INFORMATION SHOWN ->

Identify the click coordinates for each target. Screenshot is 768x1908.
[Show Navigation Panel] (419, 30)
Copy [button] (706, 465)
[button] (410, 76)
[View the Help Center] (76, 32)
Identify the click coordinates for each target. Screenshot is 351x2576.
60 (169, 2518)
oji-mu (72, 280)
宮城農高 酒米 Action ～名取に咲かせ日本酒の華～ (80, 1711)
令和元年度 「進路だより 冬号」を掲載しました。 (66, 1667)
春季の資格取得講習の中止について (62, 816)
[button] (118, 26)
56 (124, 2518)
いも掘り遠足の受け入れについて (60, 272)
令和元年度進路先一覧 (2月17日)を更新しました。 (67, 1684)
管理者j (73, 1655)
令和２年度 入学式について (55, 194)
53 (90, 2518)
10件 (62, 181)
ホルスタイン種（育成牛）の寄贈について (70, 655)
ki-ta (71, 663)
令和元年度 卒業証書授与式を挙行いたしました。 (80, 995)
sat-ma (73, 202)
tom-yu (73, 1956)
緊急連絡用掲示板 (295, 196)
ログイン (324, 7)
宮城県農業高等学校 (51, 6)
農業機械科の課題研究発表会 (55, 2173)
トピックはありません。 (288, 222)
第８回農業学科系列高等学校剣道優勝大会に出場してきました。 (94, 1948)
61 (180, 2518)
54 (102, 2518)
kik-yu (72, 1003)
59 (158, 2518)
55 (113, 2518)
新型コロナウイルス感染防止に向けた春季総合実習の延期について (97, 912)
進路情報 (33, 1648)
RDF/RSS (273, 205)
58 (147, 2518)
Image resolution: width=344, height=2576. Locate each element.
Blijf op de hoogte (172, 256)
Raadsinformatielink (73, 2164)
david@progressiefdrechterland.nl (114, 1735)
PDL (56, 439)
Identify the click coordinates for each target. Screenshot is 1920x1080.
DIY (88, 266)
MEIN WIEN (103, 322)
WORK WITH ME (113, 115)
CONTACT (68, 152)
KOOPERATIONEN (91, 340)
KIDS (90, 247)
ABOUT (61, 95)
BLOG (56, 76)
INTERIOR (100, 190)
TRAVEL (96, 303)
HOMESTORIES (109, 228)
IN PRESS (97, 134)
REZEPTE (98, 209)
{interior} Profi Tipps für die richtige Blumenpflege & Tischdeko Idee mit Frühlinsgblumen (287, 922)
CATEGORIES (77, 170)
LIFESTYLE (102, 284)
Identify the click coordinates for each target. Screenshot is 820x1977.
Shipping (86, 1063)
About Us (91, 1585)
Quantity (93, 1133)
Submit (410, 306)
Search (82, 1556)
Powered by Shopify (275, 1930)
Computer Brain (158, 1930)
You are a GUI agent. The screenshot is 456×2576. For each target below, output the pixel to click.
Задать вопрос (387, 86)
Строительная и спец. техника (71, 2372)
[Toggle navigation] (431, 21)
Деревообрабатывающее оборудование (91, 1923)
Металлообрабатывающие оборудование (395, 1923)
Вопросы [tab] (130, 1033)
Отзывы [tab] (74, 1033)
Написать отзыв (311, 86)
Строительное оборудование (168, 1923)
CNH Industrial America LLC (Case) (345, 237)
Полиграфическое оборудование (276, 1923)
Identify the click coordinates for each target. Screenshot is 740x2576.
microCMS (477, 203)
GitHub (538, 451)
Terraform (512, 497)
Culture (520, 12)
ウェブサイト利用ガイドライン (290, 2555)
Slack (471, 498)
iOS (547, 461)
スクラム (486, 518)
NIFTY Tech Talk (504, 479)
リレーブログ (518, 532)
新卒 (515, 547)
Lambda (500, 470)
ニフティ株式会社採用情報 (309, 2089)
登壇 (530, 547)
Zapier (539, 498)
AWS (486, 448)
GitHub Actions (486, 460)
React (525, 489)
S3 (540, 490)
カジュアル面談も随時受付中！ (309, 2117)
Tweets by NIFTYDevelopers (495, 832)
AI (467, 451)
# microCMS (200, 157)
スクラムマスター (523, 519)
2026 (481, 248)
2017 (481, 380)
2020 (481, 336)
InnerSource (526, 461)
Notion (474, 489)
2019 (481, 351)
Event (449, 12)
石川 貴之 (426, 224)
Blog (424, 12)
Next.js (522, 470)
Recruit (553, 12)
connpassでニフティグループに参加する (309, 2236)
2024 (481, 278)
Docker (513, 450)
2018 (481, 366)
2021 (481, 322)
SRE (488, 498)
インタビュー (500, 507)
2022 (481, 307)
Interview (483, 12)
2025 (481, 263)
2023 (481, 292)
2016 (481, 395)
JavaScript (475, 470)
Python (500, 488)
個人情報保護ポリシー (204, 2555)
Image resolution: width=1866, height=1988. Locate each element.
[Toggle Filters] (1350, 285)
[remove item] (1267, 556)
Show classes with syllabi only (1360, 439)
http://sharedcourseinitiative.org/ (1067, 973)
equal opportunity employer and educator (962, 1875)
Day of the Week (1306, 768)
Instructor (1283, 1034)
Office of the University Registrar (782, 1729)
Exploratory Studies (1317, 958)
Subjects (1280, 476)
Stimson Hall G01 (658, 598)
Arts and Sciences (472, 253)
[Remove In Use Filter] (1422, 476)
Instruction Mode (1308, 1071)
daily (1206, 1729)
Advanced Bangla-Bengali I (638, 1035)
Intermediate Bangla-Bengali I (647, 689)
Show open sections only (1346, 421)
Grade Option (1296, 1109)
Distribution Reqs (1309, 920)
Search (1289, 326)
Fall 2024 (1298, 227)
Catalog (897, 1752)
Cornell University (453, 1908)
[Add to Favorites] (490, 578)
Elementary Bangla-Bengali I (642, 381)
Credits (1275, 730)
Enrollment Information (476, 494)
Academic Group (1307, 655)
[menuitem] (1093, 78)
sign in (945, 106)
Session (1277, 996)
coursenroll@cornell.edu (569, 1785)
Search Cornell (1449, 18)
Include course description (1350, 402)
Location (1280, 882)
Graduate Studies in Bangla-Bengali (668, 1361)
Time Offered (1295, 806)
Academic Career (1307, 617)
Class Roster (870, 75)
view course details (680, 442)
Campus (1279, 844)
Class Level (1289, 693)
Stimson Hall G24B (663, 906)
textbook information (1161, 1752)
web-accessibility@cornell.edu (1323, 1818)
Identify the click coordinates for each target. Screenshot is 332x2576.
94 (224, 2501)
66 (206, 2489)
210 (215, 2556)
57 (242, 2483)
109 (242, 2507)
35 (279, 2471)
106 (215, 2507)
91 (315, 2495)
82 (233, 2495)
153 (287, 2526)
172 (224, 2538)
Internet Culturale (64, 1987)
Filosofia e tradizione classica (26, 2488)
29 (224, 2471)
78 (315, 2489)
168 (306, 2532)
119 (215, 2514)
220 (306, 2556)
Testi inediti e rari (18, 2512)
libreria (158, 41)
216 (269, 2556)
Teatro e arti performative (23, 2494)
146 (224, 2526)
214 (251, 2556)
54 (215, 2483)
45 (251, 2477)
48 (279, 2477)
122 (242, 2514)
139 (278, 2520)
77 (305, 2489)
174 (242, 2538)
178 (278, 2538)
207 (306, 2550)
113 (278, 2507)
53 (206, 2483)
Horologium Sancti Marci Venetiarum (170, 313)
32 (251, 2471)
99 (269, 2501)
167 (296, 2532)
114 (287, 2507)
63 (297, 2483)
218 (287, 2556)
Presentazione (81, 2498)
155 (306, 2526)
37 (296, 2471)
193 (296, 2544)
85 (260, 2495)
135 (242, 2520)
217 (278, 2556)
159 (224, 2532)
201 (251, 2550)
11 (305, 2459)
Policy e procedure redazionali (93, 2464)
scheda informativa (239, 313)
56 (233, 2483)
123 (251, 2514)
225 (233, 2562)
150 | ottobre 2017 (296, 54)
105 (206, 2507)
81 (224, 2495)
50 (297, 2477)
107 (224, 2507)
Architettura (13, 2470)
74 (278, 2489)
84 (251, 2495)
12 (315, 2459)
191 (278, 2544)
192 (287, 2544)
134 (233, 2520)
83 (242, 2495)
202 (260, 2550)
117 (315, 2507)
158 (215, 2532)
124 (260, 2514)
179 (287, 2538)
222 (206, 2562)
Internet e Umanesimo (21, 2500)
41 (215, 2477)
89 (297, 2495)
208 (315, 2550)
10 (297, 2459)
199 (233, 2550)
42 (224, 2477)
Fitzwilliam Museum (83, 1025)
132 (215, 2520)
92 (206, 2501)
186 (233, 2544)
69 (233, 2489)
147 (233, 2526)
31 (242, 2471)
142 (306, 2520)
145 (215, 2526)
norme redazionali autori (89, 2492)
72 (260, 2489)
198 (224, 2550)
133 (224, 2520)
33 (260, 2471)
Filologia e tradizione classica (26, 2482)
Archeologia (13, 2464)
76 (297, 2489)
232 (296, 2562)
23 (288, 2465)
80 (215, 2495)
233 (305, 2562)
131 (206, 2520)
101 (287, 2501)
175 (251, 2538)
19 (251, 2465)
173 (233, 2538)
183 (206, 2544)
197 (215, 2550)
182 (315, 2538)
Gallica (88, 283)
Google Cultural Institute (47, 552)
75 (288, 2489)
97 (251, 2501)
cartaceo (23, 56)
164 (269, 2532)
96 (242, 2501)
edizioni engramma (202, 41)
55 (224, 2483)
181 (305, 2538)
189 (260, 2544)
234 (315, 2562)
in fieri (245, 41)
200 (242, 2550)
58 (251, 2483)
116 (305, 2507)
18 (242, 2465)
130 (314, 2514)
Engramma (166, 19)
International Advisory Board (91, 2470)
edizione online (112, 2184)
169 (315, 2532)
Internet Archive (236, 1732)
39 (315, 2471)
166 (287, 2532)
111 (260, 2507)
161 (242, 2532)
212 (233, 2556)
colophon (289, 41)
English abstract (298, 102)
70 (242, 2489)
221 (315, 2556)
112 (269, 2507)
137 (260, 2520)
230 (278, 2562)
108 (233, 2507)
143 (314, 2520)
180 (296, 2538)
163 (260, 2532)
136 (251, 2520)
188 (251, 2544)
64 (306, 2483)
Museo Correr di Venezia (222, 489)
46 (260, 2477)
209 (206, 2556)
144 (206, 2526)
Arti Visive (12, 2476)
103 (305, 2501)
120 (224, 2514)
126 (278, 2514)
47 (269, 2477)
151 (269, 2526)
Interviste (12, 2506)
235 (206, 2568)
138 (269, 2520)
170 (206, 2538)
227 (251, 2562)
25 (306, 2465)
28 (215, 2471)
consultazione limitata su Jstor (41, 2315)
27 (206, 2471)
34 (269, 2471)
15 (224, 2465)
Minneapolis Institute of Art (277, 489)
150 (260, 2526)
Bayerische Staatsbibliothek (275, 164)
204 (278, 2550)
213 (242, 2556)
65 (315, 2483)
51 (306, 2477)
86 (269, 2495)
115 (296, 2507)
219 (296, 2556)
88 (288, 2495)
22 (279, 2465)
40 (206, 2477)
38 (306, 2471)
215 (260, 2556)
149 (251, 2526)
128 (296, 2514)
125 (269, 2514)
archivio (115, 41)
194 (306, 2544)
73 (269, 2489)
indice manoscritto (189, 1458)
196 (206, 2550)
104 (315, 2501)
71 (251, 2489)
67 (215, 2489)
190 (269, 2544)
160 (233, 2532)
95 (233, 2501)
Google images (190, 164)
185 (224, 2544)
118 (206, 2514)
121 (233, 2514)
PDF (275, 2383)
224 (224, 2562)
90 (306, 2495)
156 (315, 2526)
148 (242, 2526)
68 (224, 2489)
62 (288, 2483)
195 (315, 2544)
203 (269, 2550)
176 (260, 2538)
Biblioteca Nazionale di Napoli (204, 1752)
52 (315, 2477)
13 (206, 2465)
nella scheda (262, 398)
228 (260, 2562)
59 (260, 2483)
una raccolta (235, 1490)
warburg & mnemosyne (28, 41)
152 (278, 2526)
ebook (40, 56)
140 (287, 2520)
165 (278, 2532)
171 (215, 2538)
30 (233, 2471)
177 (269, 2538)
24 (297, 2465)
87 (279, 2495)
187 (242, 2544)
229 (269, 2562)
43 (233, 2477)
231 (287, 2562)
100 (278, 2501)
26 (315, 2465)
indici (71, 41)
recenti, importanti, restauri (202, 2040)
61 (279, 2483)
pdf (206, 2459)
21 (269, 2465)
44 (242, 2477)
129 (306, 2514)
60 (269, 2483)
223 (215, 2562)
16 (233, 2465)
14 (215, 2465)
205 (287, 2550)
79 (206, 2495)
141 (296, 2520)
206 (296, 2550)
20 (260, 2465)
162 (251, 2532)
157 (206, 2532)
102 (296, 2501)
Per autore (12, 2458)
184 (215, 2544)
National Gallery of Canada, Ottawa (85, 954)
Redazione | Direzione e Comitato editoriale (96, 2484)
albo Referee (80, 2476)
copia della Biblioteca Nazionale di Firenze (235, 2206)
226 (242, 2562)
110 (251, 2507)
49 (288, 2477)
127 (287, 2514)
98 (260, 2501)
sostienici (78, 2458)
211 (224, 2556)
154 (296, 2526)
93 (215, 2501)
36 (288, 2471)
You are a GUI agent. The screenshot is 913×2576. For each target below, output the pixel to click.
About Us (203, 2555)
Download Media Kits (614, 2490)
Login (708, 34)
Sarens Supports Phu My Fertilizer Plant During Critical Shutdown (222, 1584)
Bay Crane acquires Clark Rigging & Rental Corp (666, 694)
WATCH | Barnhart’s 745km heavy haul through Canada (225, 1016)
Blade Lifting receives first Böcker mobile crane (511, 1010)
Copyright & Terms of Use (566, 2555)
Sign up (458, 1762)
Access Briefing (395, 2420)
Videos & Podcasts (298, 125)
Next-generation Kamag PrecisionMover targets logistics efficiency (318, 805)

TASK DESCRIPTION -> In the data above, start at the line that has "179 (287, 2538)", stop after the line that has "Filologia e tradizione classica (26, 2482)", and print every line in between exactly as it stands.

RESPONSE BOX ->
179 (287, 2538)
222 (206, 2562)
Internet e Umanesimo (21, 2500)
41 (215, 2477)
89 (297, 2495)
208 (315, 2550)
10 (297, 2459)
199 (233, 2550)
42 (224, 2477)
Fitzwilliam Museum (83, 1025)
132 (215, 2520)
92 (206, 2501)
186 (233, 2544)
69 (233, 2489)
147 (233, 2526)
31 (242, 2471)
142 (306, 2520)
145 (215, 2526)
norme redazionali autori (89, 2492)
72 (260, 2489)
198 (224, 2550)
133 (224, 2520)
33 (260, 2471)
Filologia e tradizione classica (26, 2482)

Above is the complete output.